Now, how do we store that and share it amongst the people in the same household? Ah, there lies DDD - you aren't modeling your data store straight from your DDD (even though, that would be nice). With that said, you simple create a single Table that presents your Person object, and it has the columns for your mailing address within it. It is the job of your Repository to re-hydrate that information back into your Person() and MailingAddress() object from the data store, and to split it up during the Create/Update operations.
Yep, you'd have duplicate data now in your data store. Three Person() entities with the same mailing address all now have three seperate copies of that Value Object data - and that is ok! Value Objects are meant to be copied and destoyed quite easily. "Copy" is the optimum word there in the DDD playbook.
So to sum up, Domain Drive Design is about modeling your Domain to represent your actual business use of the objects. You model a Person() entity and a MailingAddress Value Object seperately, as they are represented differently in your application. You persist them a copied-data, that being additional columns in the same table as your Person table.
All of the above is strict-DDD. But, DDD is meant to be just "suggestions", not rules to live by. That's why you are free to do what myself and many others have done, kind of a loose-DDD style. If you don't like the copied data, your only option is that being you can create a seperate table for MailingAddress() and stick an Identity column on it, and update your MailingAddress() object to have now have that identity on it - knowing you only use that identity to link it to other Person() objects that share it (I personally like a 3rd many-to-many relationship table, to keep the speed of the queries up). You would mask that Idenity (i.e. internal modifier) from being exposed outside of your Aggregate Root/Domain, so other layers (such as the Application or UI) do not know of the Identity column of the MailingAddress, if possible. Also, I would create a dedicated Repository just for MailingAddress, and use your PersonService layer to combine them into the correct object, Person.MailingAddress().
Sorry for the rant... :)
First, I think that reviews should be entities.

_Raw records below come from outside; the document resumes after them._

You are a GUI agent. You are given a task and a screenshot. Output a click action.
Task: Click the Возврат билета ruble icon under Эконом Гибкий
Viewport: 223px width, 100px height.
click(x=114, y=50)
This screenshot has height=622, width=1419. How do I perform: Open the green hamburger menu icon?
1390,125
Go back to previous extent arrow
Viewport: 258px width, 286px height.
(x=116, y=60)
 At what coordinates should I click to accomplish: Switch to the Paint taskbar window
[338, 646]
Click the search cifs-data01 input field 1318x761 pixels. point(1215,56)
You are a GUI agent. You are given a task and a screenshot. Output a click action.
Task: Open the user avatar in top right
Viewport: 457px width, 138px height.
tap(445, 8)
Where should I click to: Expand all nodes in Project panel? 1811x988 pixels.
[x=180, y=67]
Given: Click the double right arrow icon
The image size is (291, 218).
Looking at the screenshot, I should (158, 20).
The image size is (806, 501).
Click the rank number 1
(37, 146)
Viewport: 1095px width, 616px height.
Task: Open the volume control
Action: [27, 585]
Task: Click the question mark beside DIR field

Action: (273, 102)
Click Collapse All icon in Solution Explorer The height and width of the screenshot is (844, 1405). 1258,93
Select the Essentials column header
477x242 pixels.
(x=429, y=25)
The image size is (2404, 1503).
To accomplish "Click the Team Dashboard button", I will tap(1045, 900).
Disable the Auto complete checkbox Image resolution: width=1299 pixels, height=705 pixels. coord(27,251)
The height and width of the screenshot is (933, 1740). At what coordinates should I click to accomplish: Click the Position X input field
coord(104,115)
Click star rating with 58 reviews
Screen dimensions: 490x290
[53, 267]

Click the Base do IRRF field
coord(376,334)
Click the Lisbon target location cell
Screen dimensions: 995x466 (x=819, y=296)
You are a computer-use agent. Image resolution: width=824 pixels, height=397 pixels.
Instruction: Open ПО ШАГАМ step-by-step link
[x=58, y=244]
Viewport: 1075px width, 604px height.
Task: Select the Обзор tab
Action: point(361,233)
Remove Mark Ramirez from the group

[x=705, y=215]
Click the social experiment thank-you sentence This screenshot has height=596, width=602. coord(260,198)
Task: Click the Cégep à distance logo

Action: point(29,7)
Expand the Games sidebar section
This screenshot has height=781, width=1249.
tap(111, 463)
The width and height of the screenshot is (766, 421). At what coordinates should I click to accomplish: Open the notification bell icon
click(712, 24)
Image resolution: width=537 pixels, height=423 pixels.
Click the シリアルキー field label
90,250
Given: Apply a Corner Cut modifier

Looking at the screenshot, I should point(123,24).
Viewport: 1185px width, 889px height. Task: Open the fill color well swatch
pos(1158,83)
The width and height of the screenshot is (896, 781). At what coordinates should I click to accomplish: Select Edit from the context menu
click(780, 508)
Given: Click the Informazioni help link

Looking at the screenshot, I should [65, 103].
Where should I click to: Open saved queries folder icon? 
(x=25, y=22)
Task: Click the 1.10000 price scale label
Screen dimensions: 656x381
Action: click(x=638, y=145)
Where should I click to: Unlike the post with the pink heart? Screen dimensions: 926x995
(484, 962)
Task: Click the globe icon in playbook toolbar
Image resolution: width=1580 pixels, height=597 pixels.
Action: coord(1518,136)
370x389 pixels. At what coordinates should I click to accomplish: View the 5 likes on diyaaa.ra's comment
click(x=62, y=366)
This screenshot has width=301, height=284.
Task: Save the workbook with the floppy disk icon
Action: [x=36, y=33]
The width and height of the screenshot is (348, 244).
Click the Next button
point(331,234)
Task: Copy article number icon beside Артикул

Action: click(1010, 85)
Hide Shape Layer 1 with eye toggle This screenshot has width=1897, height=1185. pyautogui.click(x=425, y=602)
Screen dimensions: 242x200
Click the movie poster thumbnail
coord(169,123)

Second, why are you trying to model relationships between reviews? I don't see a natural relationship between them. "More specific than" is too vague to be useful as a relationship.
If you're having difficulty modeling the situation, that suggests that maybe there is no relationship.
I agree with Jason. I don't know what your rationale is for making reviews value objects.
I would expect a BookReview to have BookReviewContentItems so that you could have a method on the BookReview to call to decide if it is specific enough, where the method decides based on querying its collection of content items.